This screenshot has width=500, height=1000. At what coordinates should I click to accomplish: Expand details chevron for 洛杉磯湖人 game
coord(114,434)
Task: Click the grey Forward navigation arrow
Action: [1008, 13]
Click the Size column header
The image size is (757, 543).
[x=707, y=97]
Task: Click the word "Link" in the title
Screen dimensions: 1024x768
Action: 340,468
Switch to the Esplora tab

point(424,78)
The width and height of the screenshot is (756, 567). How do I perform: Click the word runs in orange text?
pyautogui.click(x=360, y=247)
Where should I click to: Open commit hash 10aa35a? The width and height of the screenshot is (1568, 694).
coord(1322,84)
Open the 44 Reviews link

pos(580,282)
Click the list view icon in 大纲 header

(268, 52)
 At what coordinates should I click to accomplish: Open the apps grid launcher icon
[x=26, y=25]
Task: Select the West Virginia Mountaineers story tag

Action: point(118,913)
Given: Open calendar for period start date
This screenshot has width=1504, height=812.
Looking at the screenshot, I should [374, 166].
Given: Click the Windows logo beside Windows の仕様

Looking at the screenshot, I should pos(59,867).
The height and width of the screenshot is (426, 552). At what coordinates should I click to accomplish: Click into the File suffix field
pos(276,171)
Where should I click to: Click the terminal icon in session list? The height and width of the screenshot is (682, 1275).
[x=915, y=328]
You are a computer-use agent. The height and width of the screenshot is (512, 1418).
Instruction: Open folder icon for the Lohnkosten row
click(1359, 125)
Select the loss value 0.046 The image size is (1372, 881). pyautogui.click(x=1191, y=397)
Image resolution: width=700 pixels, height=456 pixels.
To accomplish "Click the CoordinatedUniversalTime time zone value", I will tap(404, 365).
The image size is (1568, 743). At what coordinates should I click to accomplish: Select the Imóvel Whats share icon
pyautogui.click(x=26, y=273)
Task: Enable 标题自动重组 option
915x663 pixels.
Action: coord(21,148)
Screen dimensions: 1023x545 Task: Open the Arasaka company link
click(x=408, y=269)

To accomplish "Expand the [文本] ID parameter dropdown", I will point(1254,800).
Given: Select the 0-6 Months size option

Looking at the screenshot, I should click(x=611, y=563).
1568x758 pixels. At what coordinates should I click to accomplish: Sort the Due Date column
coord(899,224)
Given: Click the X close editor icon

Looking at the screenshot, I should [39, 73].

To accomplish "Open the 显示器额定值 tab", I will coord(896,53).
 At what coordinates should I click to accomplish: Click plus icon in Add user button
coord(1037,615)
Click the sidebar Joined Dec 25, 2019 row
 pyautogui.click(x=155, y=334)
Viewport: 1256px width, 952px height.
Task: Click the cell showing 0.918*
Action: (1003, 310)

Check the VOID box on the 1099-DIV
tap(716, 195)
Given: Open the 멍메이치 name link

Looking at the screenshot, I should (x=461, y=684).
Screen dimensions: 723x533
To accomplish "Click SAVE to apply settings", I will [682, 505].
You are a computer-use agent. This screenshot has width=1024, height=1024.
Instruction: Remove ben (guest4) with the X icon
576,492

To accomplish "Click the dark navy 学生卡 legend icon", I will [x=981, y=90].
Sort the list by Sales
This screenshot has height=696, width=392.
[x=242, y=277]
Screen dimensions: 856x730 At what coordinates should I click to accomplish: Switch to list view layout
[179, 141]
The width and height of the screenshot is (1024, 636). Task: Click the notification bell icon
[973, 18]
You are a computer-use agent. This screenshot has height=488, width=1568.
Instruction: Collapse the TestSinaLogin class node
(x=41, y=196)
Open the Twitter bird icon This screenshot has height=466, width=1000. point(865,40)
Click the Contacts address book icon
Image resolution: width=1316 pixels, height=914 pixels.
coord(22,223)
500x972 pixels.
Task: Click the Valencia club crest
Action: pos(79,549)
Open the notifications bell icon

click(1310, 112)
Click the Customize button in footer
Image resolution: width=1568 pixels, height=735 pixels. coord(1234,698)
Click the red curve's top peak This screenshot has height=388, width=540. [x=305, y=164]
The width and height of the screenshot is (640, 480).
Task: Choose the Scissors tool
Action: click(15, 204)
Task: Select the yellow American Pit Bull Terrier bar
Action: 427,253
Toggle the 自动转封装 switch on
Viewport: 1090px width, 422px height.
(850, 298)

------------

Exercise:
Retype the material without changes, from its first line through the line that contains "Looking at the screenshot, I should [374, 166].", including both of those lines.

Final result:
This screenshot has width=500, height=1000. At what coordinates should I click to accomplish: Expand details chevron for 洛杉磯湖人 game
coord(114,434)
Task: Click the grey Forward navigation arrow
Action: [1008, 13]
Click the Size column header
The image size is (757, 543).
[x=707, y=97]
Task: Click the word "Link" in the title
Screen dimensions: 1024x768
Action: 340,468
Switch to the Esplora tab

point(424,78)
The width and height of the screenshot is (756, 567). How do I perform: Click the word runs in orange text?
pyautogui.click(x=360, y=247)
Where should I click to: Open commit hash 10aa35a? The width and height of the screenshot is (1568, 694).
coord(1322,84)
Open the 44 Reviews link

pos(580,282)
Click the list view icon in 大纲 header

(268, 52)
 At what coordinates should I click to accomplish: Open the apps grid launcher icon
[x=26, y=25]
Task: Select the West Virginia Mountaineers story tag

Action: point(118,913)
Given: Open calendar for period start date
This screenshot has width=1504, height=812.
Looking at the screenshot, I should [374, 166].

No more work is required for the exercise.